Farmerline conducted a pilot of CocoaLink in 2017 with 800 young farmers, in partnership with Hershey and the World Cocoa Foundation. The goals of the pilot included improving the certification efficiency and sustainability of cocoa supply chains and increasing access to information for young farmers. This effort ultimately contributed to increased farmer incomes and improved agricultural productivity for Ghana. The platform has built a community of over 2000 young users in just about a year of being launched. Additionally, Cocoalink serves as a unique avenue for young people in Ghana to learn about cocoa farming and see firsthand how involvement in agriculture can be a profitable and respectable career.

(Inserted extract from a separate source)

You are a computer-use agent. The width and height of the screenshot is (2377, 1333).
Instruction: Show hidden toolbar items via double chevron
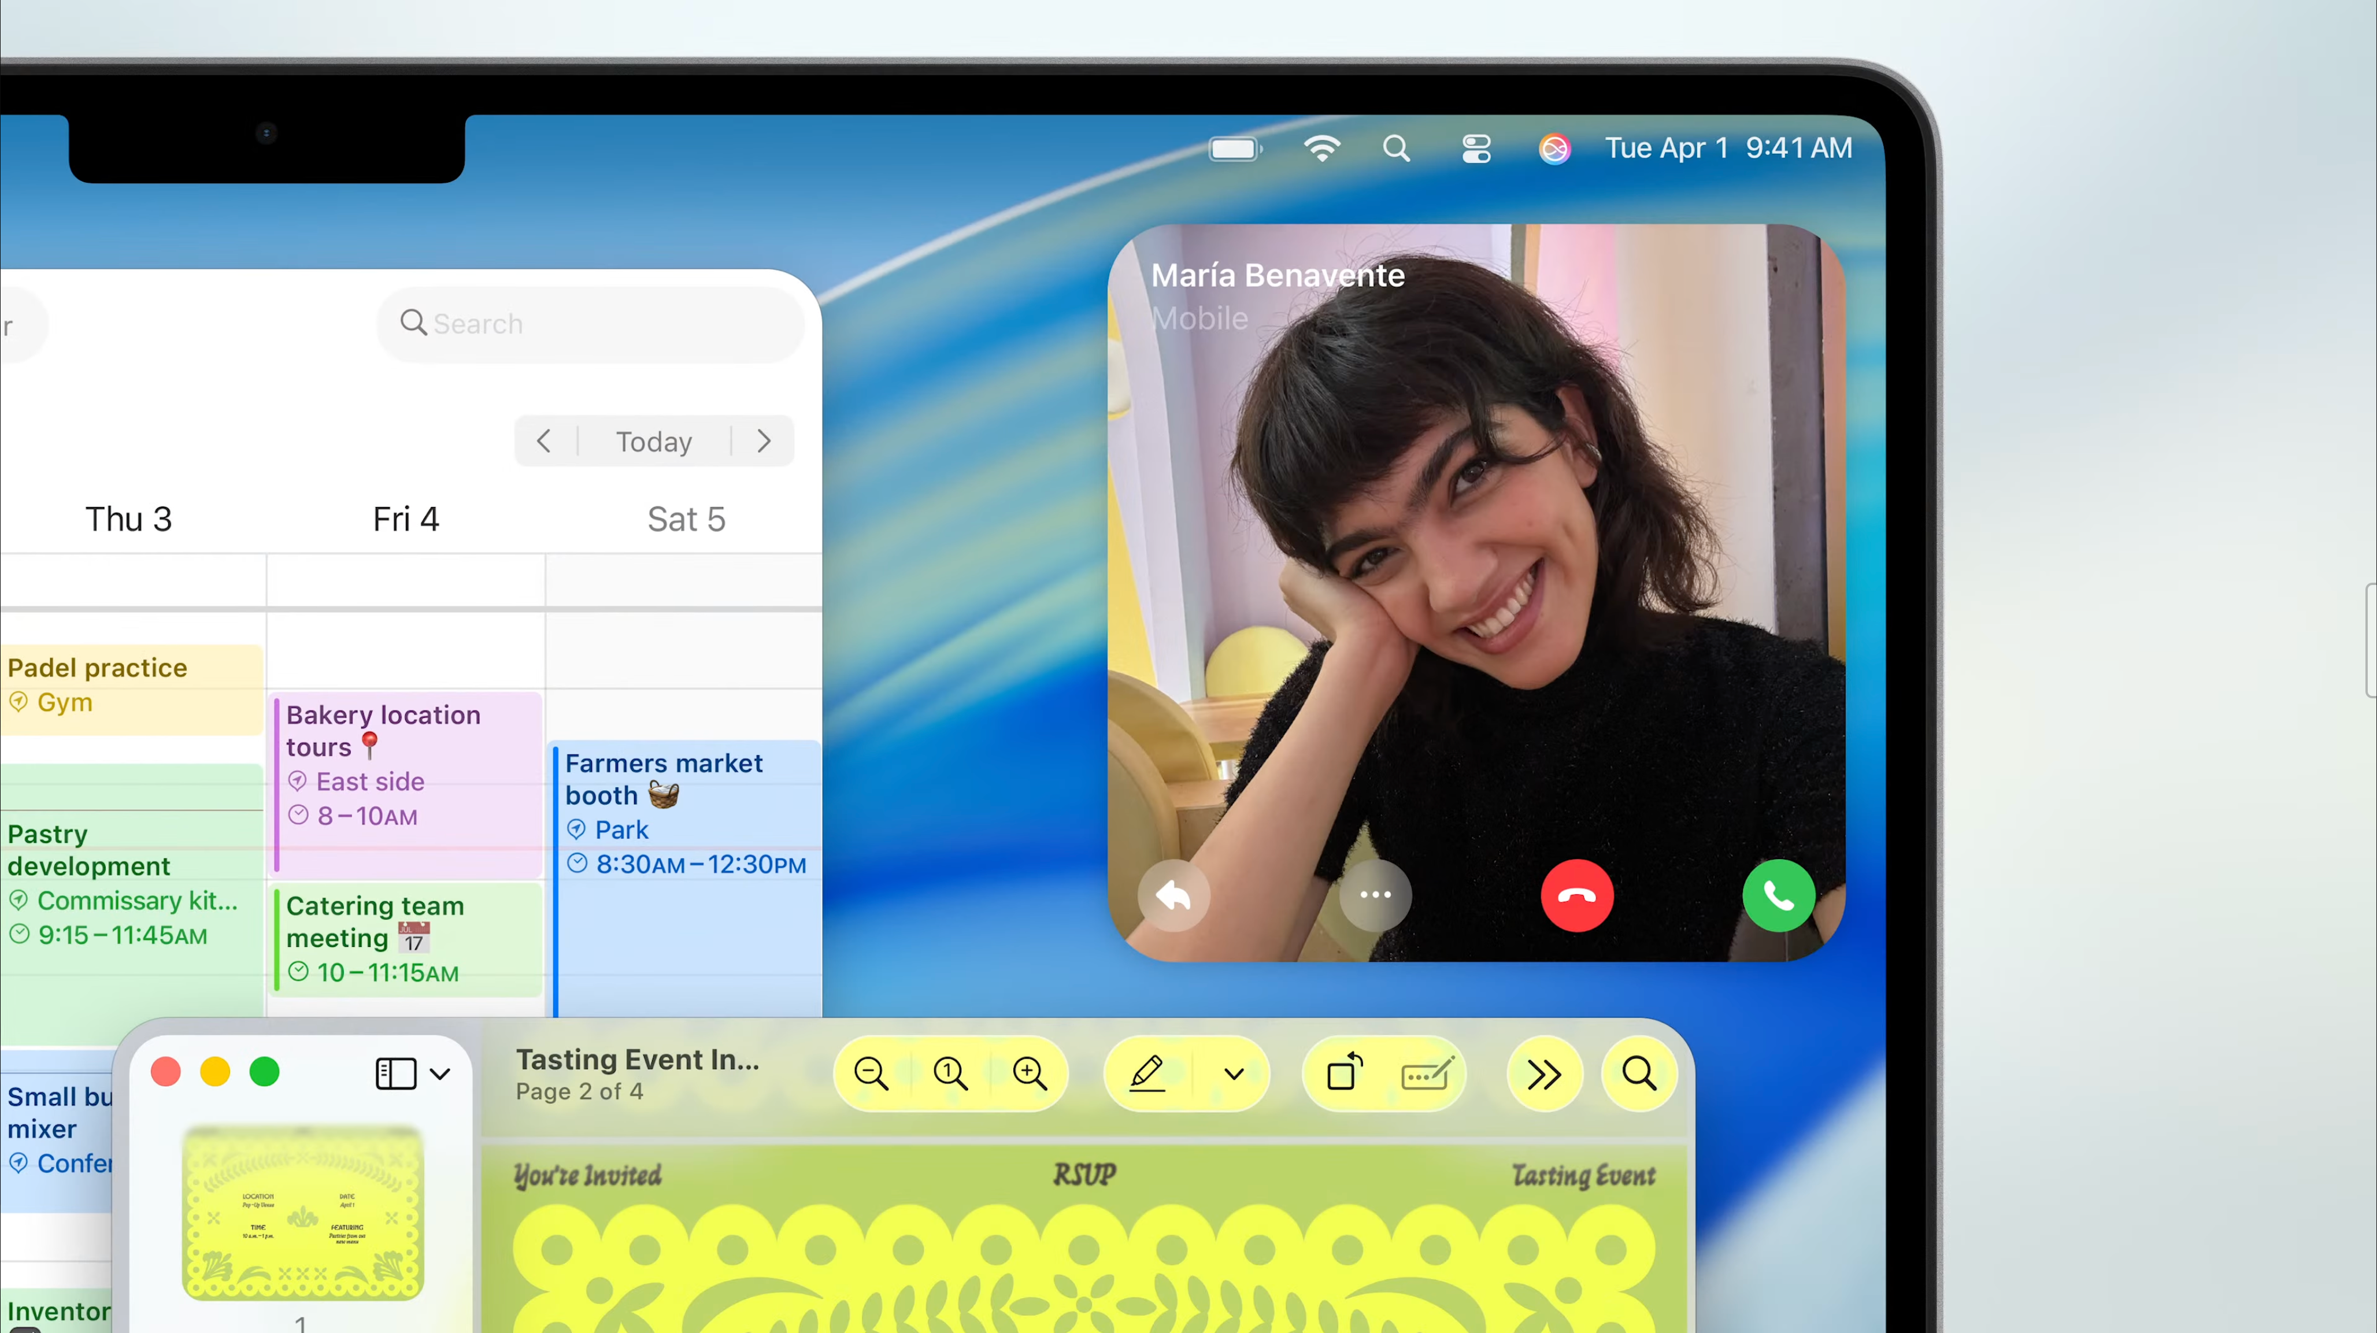pos(1544,1074)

Lessons Learned and Scalability
Farmerline demonstrates that ICTs can be a highly effective tool in engaging youth, but it should not be the only one. Human connections are also vital, particularly for youth who may not have access to or be comfortable with digital technologies. This understanding led to Farmerline’s Farm Field Days, which provide opportunities to foster in-person relationships between university students and the organization, while sharing the idea that cocoa farming can be profitable and exciting. Additionally, Farmerline recognized a need to engage users with varying degrees of technology access. This recognition drove them to develop the Farm Assistant BOT, an AI-powered chatbot that allows users to interact with CocoaLink through Facebook Messenger.
In implementing Farm Field Days, Farmerline also identified the need to specifically target and encourage female participation, as over 80% of the field day attendees have been male. For that reason, Farmerline has been trying to talk to more female students when they attend career fairs at local universities.
SOURCE: This case study was originally written and published as part of USAID’s Feed the Future report; ENGAGING YOUTH IN AGRICULTURE THROUGH INFORMATION AND COMMUNICATION TECHNOLOGIES. Feed the Future is the U.S. Government’s global hunger and food security initiative.